Evaluation of a trained model

The evaluation of a trained model requires an evaluation set. The following best practices can help you draft a proper one:

Avoid using the same utterances that you already used to train your model.
Your evaluation set must include all the intents you built. Do NOT include xPack intents since they are not part of the model’s training process since they are already pre-tuned and ready to be used on runtime.
Your evaluation set must be as balanced as possible.
Adopt the same text formatting for both training and evaluation utterances (upper/lower case, punctuation, and so on).
See some insightful use cases below which can help you better understand what it means to NOT follow the best practice guides discussed in this section.
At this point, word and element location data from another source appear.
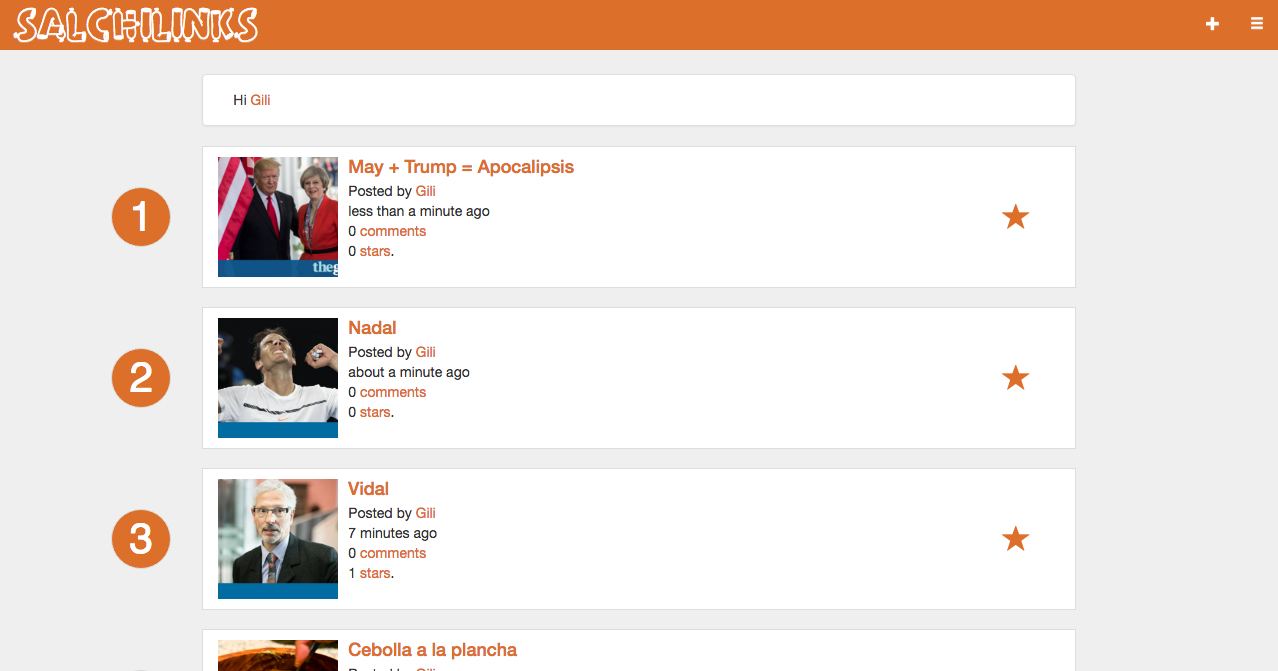The height and width of the screenshot is (671, 1278).
Task: View comments on May + Trump post
Action: click(x=393, y=231)
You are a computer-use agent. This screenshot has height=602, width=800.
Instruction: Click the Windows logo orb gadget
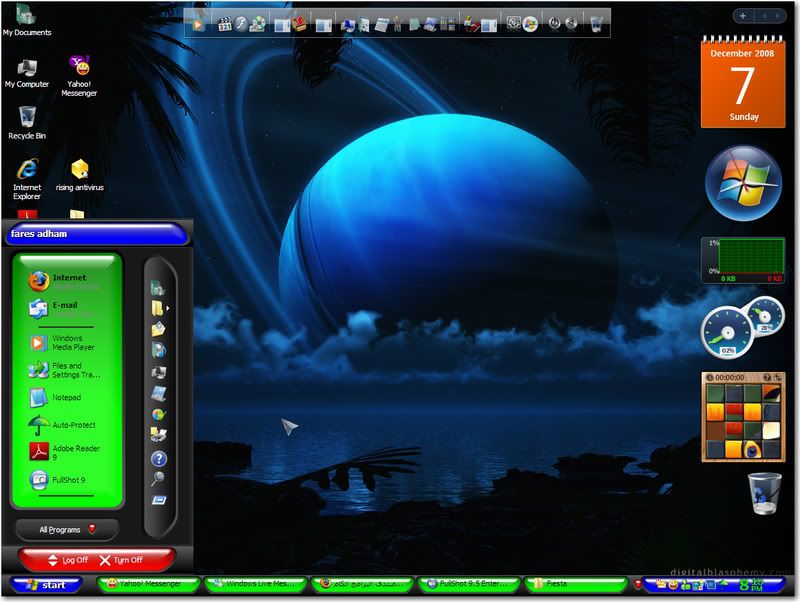pyautogui.click(x=743, y=182)
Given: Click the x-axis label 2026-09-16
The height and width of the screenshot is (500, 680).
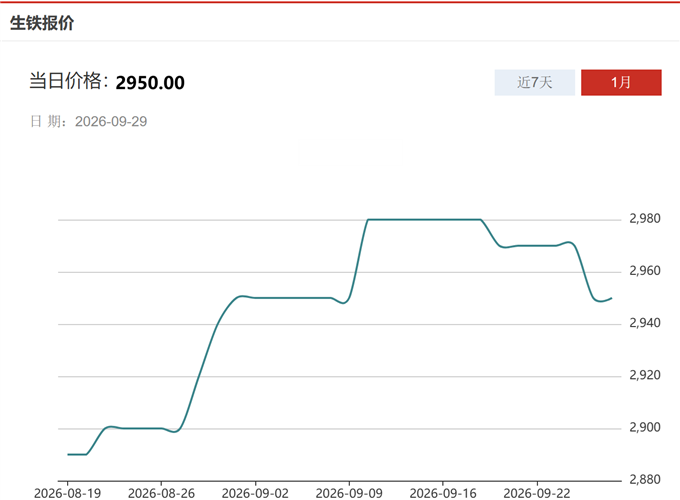Looking at the screenshot, I should click(x=443, y=493).
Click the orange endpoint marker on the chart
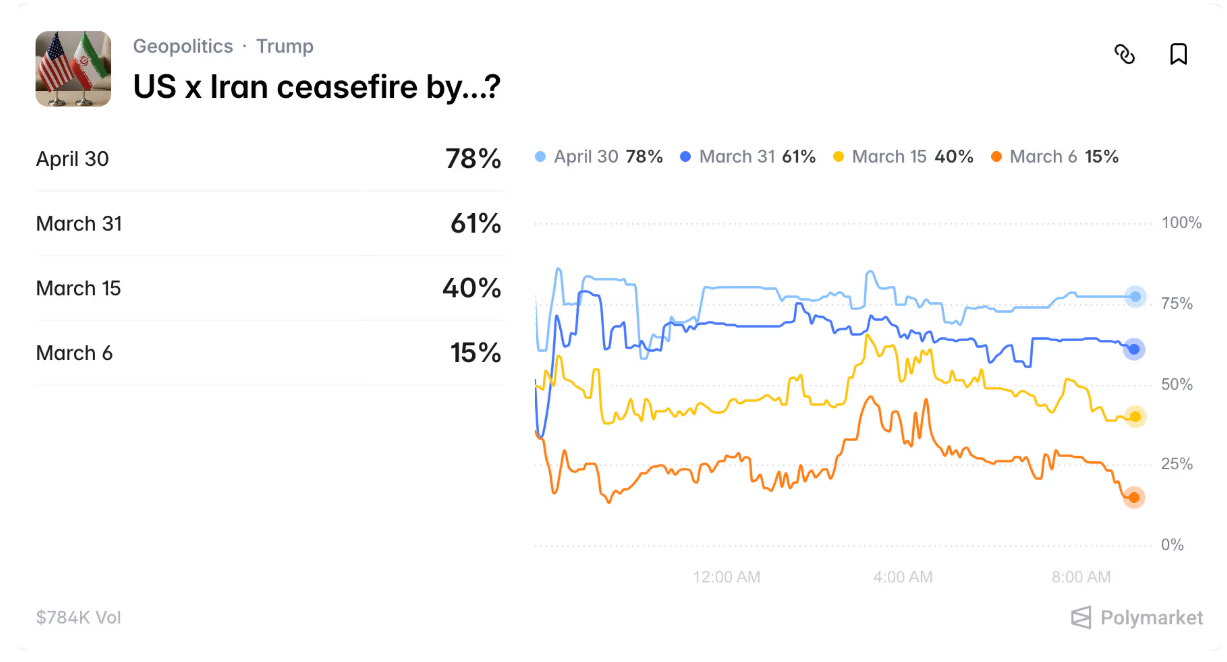This screenshot has width=1227, height=662. click(x=1134, y=497)
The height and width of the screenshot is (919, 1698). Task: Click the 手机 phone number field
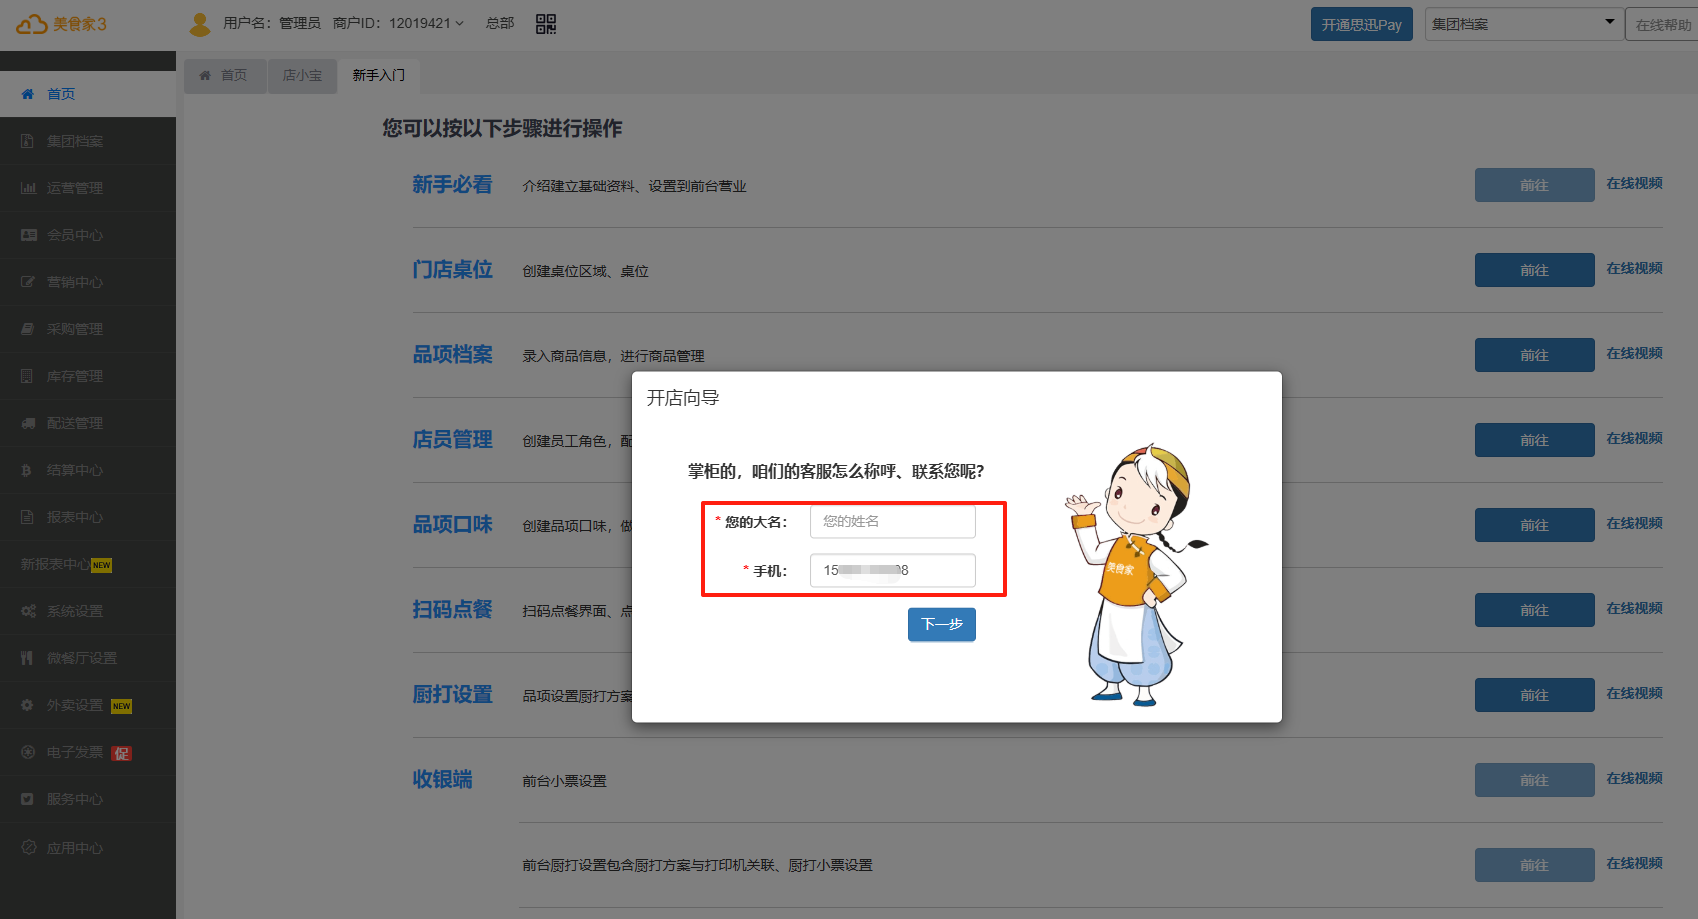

- Your evaluation set utterances are identical to the ones you used for training your model. → Accuracy 100%
- Your evaluation set only includes a single intent, the model’s favorable one (the one with the most training utterances). → Accuracy 100%
- Your evaluation set contains all the training set intents, but it is heavily imbalanced. For example, 990 utterances for the model’s favorable intent, and one utterance for the rest of the 10 intents). → Accuracy 99% (even though it fails on 10 intents and succeeds in 1).